Phase-out carbone, partono dal Nord i tavoli territoriali

Oggi riunione al Mise su La Spezia, Fusina, Monfalcone e Brescia. Le proposte dei sindacati per l’impianto ligure: peaker più 8 MW FV e idrogeno (articolo di Quotidiano Energia)

Quotidiano Energia -

Partono dall’area Nord i tavoli territoriali al Mise sul phase-out del carbone anticipati dal sottosegretario Davide Crippa.

Venerdì si è infatti tenuto il primo incontro dedicato alla macroarea settentrionale, dove sono presenti le centrali Enel di La Spezia e Fusina e quelle A2A di Monfalcone e Brescia. Riunione alla quale hanno preso parte non solo le società ma anche i sindacati. Che peraltro hanno organizzato per il prossimo 26 giugno un convegno a La Spezia (con la partecipazione degli amministratori comunali e regionali, delle forze sociali e di Governo) al fine di illustrare una proposta per l’impianto ligure.

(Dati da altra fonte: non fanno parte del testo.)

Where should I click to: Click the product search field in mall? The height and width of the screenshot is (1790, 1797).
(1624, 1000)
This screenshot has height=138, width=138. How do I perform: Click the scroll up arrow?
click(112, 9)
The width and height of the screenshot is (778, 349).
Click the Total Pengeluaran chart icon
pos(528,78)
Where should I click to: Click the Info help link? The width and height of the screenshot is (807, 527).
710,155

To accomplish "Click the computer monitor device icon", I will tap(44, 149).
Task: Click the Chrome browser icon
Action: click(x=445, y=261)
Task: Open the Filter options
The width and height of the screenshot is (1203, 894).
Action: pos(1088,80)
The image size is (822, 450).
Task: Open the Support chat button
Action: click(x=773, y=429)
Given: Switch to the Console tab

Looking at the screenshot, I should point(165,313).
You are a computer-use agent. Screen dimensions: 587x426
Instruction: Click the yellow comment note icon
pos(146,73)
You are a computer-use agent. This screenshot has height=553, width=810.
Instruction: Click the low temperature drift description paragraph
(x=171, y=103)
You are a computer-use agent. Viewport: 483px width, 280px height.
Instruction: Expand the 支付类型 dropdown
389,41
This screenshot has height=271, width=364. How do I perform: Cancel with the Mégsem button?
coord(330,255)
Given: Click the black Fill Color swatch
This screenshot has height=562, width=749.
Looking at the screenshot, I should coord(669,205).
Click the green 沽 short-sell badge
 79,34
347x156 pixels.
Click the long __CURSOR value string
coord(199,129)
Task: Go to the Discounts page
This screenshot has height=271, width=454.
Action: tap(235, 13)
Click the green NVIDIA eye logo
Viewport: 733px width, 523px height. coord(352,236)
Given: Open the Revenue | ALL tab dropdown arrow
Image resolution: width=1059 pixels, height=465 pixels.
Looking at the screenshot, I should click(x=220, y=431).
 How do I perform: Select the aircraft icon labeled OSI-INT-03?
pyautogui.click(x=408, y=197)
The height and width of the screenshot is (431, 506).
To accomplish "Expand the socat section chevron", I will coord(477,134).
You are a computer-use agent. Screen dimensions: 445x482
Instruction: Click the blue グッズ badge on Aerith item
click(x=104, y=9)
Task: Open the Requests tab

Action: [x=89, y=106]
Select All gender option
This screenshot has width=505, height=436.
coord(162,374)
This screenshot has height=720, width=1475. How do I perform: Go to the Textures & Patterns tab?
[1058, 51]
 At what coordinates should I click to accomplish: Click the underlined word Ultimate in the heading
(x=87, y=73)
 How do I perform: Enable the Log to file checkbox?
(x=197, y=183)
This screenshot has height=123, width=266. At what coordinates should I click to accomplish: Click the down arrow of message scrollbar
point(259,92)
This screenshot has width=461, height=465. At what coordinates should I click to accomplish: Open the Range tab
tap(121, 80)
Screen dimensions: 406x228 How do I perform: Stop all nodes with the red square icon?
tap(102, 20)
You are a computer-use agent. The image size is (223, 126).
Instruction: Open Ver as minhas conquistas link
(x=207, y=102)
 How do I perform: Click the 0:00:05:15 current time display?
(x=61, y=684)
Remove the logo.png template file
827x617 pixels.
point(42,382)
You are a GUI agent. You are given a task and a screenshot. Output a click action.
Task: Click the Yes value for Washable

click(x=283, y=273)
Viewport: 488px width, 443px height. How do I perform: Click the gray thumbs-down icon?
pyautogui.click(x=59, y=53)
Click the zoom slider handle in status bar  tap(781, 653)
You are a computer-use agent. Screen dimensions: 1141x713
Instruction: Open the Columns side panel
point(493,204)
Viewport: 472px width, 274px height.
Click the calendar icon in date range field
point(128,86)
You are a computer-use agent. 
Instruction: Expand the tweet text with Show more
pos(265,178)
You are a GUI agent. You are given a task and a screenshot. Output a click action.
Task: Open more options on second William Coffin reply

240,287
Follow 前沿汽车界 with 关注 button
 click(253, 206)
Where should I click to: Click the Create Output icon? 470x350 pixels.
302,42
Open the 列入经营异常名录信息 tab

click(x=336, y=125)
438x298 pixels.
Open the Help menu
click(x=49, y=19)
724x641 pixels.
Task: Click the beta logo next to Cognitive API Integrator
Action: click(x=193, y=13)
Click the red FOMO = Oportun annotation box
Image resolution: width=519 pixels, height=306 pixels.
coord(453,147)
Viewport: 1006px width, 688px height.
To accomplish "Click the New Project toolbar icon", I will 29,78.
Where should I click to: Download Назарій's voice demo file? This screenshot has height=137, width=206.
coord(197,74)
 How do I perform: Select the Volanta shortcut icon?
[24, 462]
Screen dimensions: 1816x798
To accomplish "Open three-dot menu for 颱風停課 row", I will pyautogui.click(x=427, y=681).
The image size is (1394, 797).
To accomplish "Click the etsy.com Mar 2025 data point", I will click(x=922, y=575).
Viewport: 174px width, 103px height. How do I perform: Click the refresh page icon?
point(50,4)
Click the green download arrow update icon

In particolare, i sindacati appoggiano il progetto peaker (Enel punta su 500 MW a ciclo aperto, più eventuali 300 MW Ccgt) abbinato a un impianto solare fotovoltaico a terra di circa 8 MW in grado di utilizzare la corrente elettrica in eccesso destinandola alla produzione di idrogeno dall’acqua mediante elettrolisi, allo scopo di fornire almeno il 10% del combustibile per coalimentare il turbogas, oppure per immetterlo nella rete di distribuzione del gas.

I sindacati chiedono inoltre di dare vita a una “Cittadella dell'Energia”, un “luogo aperto, flessibile, in grado di rispondere ai diversi input del territorio, divenendo driver di un nuovo sviluppo economico socialmente ed ambientalmente sostenibile”.

Come noto, anche per Fusina Enel prevede di sostituire i 1.000 MW a carbone con 500 MW a ciclo aperto ed eventuali 300 MW Ccgt. E il progetto di A2A per Monfalcone, seppure ancora non definito, potrebbe seguire la stessa linea, visto che l’a.d. Valerio Camerano ha apertamente detto di voler puntare sui peaker. Anche se l’intento dell’utility è di “individuare opzioni condivise con il territorio”, oltre che “economicamente sostenibili e orientate al mantenimento dei livelli occupazionali”. Per Brescia è invece già stato avviato un piano da 70 mln € per la decarbonizzazione del sito entro il 2022.

I tavoli per macroaree si concentreranno ora sul Sud, sul Centro e sulla Sardegna. Incontri, soprattutto quest’ultimo, che si preannuncuano molto più problematici.